▶ [Exercise objective] No output is needed beyond the number of lines in the listing that contain the word "Refresh".

▶ [Records for this exercise]
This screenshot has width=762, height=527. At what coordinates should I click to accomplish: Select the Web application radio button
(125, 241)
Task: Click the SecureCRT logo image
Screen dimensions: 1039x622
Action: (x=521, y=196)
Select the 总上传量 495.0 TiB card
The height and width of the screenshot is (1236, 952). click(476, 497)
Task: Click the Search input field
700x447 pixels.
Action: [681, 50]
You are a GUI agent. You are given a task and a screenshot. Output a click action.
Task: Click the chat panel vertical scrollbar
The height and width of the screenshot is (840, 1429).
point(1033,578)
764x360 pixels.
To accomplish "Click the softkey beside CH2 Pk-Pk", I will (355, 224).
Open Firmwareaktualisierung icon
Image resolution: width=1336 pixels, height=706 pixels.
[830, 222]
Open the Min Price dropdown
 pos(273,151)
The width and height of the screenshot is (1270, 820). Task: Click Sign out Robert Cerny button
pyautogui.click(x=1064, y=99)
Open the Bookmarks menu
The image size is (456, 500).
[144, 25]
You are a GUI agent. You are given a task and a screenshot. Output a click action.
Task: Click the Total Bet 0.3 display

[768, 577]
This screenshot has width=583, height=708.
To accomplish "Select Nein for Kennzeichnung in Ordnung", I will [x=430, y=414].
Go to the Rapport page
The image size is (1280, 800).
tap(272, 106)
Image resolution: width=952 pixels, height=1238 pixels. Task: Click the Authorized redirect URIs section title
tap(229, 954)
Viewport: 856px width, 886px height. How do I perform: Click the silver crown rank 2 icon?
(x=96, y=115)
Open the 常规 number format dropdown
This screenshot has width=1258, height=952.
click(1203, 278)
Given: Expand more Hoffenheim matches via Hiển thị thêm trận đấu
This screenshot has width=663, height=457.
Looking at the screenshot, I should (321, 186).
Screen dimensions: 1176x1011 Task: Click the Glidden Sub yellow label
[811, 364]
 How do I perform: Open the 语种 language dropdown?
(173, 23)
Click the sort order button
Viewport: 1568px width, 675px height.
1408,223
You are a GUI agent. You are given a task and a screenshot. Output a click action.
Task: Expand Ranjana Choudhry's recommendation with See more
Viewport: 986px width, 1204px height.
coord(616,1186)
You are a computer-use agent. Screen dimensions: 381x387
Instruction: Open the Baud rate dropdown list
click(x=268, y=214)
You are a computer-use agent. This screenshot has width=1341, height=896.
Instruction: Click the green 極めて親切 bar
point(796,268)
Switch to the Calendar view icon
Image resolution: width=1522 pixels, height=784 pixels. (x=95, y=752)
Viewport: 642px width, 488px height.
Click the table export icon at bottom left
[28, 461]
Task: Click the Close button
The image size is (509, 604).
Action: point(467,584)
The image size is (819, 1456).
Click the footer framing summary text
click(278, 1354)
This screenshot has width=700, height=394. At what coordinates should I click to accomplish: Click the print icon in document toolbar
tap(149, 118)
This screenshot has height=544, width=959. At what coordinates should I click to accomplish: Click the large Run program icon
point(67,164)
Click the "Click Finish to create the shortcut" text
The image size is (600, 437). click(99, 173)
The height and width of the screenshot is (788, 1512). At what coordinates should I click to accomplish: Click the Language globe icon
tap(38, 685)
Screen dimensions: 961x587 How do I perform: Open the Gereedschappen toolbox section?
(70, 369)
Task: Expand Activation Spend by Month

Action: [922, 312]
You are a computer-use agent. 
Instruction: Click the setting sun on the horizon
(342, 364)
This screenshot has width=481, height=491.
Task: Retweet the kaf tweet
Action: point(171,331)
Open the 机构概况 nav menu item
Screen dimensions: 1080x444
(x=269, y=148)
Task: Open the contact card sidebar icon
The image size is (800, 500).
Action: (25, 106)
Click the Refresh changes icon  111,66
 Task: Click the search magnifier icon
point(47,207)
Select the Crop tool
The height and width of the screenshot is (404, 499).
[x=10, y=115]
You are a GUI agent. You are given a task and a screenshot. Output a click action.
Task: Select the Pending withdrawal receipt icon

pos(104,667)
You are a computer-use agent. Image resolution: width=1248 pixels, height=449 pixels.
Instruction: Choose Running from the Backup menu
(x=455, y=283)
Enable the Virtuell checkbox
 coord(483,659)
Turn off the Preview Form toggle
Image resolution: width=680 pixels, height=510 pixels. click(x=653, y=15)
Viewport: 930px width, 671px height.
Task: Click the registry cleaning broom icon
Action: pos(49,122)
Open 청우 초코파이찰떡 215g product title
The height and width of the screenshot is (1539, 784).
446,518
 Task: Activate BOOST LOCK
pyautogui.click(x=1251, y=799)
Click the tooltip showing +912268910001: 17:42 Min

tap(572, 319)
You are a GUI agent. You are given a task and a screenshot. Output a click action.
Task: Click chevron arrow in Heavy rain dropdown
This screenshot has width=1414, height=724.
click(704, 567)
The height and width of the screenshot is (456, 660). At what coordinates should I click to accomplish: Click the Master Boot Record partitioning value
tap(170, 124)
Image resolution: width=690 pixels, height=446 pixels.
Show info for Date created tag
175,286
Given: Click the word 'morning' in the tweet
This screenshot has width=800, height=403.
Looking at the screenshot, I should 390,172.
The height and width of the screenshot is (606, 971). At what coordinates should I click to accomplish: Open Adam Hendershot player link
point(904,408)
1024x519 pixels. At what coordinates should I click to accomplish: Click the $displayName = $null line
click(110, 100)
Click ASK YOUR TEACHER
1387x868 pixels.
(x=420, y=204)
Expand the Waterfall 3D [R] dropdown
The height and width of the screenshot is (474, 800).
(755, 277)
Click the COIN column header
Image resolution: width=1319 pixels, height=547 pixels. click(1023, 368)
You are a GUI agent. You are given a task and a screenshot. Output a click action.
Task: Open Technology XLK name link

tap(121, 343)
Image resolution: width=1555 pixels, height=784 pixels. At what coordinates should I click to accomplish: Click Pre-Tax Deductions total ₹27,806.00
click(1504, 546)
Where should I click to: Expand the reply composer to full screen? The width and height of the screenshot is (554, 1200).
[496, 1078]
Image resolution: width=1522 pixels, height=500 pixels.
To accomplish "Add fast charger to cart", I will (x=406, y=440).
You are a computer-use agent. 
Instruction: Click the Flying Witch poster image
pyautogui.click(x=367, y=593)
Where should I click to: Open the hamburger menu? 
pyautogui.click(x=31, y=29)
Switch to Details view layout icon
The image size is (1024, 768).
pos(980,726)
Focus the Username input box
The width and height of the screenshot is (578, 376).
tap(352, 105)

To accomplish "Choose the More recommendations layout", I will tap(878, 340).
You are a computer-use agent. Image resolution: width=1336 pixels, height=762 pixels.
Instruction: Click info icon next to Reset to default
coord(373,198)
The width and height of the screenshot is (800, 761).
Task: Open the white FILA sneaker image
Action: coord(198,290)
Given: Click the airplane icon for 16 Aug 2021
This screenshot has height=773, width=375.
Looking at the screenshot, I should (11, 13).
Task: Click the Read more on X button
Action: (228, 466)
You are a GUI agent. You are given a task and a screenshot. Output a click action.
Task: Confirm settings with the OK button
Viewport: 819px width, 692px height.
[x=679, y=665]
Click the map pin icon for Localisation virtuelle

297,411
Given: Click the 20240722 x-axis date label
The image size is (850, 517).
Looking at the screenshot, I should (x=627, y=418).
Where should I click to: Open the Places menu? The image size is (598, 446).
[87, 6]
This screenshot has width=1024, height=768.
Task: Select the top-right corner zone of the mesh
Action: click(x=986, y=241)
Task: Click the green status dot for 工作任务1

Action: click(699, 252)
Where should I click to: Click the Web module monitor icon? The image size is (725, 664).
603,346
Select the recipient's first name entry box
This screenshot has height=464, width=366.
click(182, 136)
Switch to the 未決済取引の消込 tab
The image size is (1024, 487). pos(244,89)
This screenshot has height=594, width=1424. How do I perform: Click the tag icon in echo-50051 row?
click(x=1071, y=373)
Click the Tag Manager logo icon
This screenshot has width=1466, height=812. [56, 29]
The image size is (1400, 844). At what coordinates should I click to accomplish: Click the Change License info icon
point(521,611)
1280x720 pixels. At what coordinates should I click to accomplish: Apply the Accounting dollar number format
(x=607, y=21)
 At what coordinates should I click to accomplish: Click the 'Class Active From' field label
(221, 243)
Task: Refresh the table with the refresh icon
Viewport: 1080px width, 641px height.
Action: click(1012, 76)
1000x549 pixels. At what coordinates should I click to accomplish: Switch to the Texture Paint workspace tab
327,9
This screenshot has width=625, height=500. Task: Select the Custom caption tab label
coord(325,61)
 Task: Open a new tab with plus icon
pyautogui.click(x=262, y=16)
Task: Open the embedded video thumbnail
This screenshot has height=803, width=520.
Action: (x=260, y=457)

▶ [Exercise response] 2